I located a new site a day or two ago, and now Drew has blogged about it as well. Blognoggle says it contains the top 100 Classical Music Blogs. I am not included. Sniffle, sniffle.

Ah well. I realize I’m not as popular as many classical music blogs; oboe isn’t exactly a huge draw. But I do get visitors, and I hope readers remember that I love hearing from you. Really.

While at Blognoggle, though, I happened upon a new blog (to me) called Red Black Window, by a composer and prof at UCLA. Nice!

Today: As I was driving to work, I noticed that the “Herb Room” in Santa Cruz had this message on their board: “Everyone deserves music.” Hmmm. I don’t know what I deserve. I don’t know that I “deserve” much of anything, really. But I think everyone can use music. Everyone can be blessed by music. And everyone should bathe in music once in a while. But that’s just me.

Tomorrow: Berlioz and Symphonie fantastique. Debussy’s Petite Suite. And Piazzolla’s Four Seasons of Buenos, but I don’t play that … I do love the work, though. At the Symphony Silicon Valley it calls the Piazzolla a violin concerto. Hmmm. I haven’t thought of it that way, but it does feature violin. Along with cello, if I recall correctly. For the two works on which I do play I’ll be on second oboe as well as English horn. I’m still working on EH reeds. A few years ago I sold one of my English horn shaper tips. I thought it was the one I didn’t like. Sigh. I believe it was the one I DID like. The one I am using is a bit too wide and I believe that’s what is causing my notes right above the staff to be saggy. Anyone want to tell me about your favorite shaper tip? I’m all ears.

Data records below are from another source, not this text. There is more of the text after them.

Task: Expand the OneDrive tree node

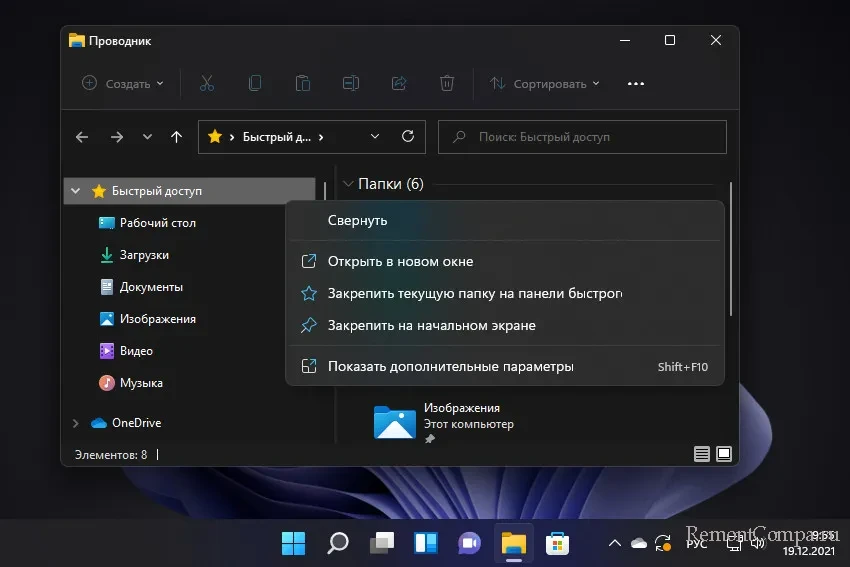Action: (76, 423)
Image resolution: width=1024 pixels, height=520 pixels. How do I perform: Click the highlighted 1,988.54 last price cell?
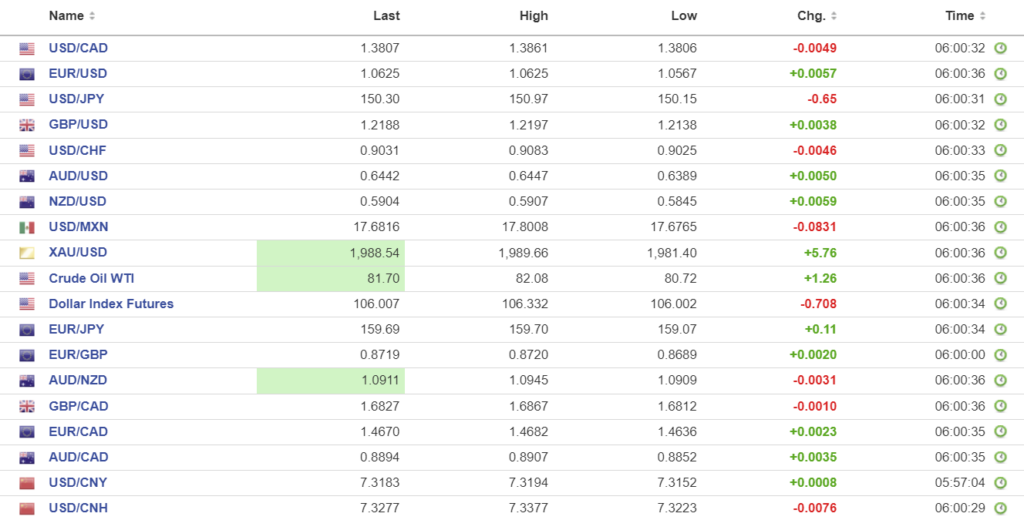[331, 253]
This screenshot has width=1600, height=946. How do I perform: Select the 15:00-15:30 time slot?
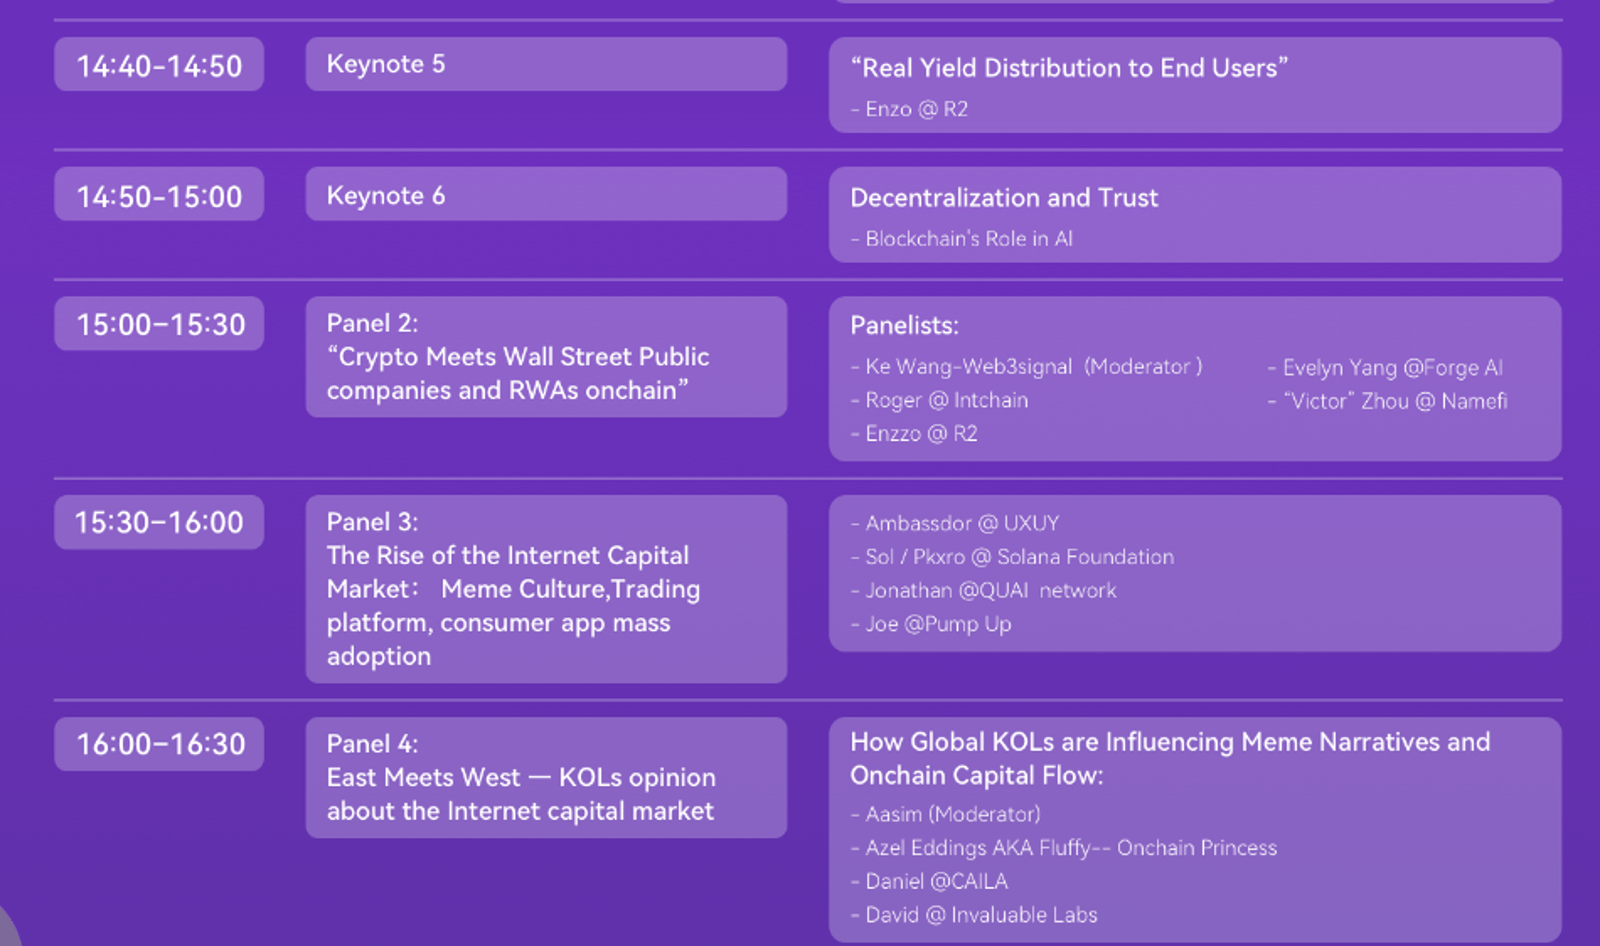159,324
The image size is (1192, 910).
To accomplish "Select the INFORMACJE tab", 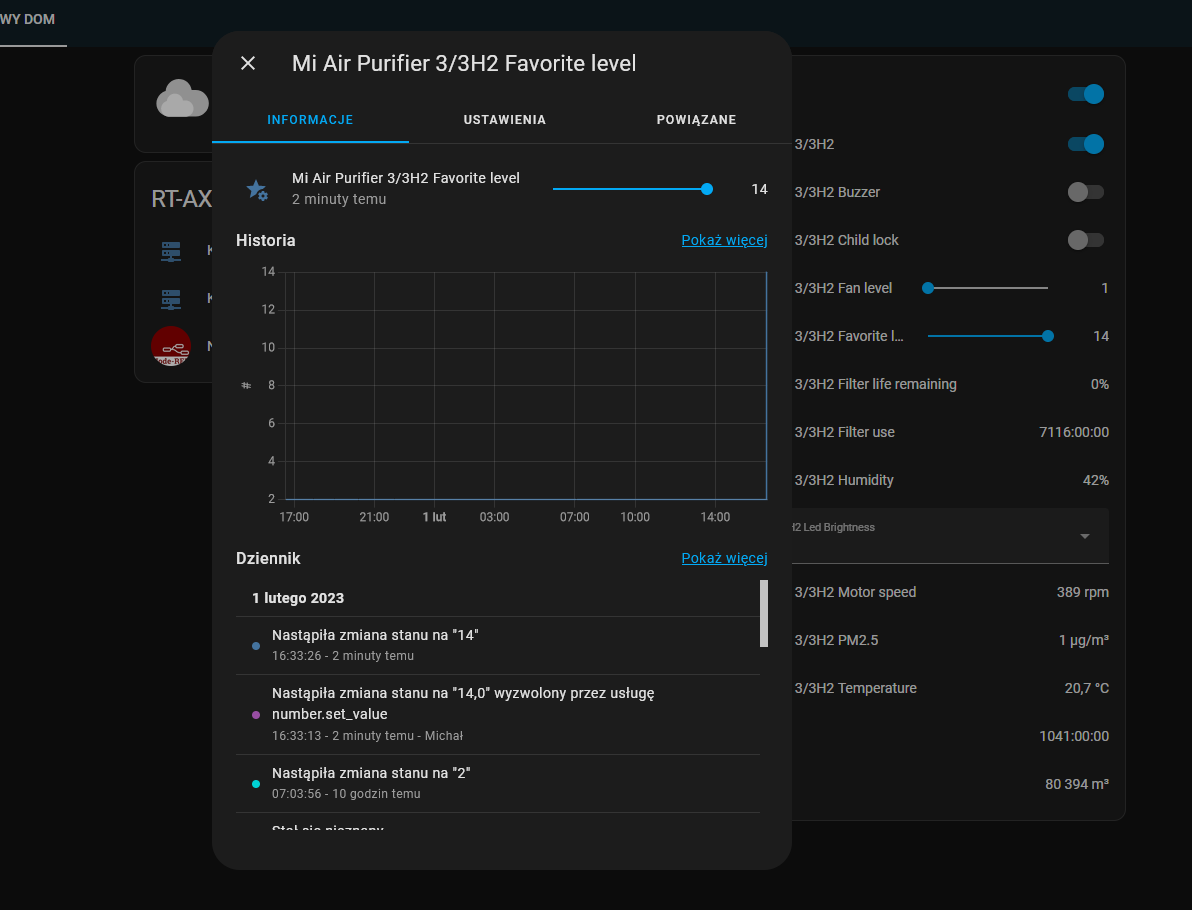I will [310, 120].
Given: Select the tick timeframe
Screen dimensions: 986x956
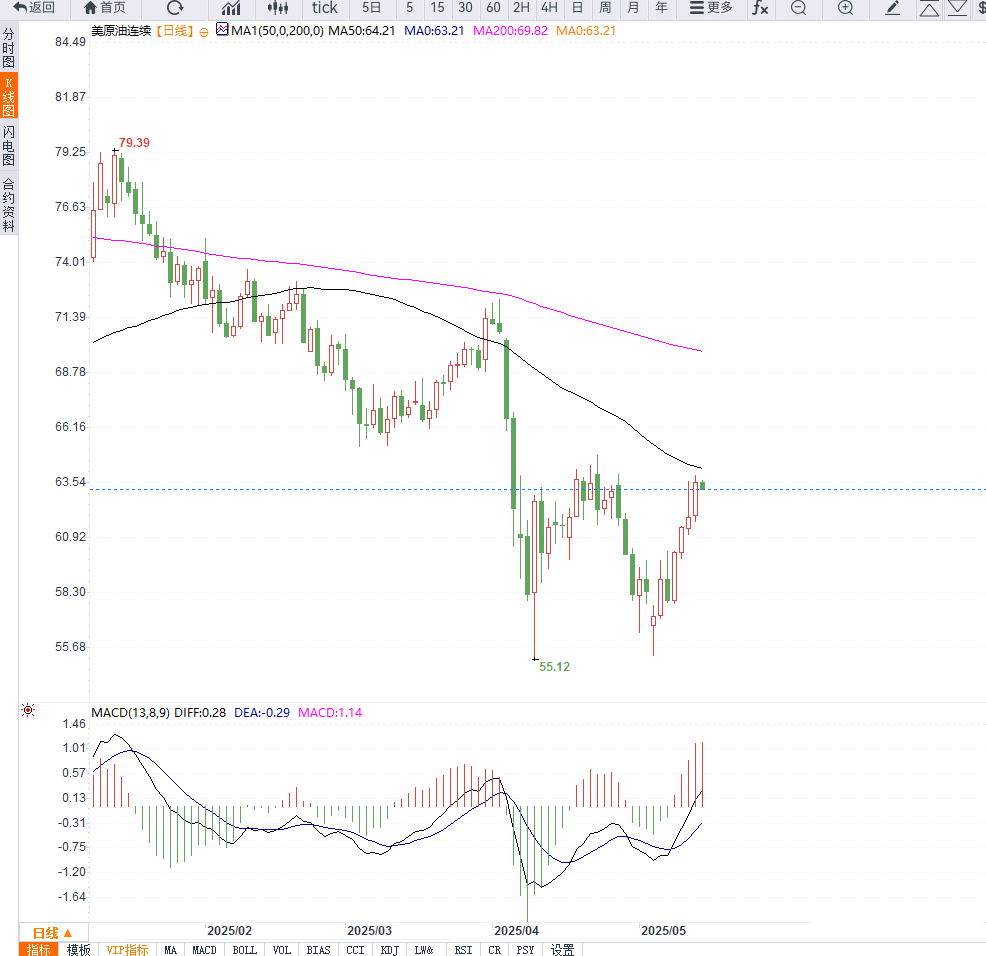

Several yesterdays ago: And, finally (although you know I’ll probably be back!):

The Eifel Tower broadcasting station was opening with the first strains of a concert of classical music when a Yankee voice remarked: “Classical music is no good. Let me give you some real music.” Then the ether was shattered with Casey Jones. The police are after the joker and have already determined “approximately” where he lives. The gendarmes describe him as having “a disjointed sense of humor.”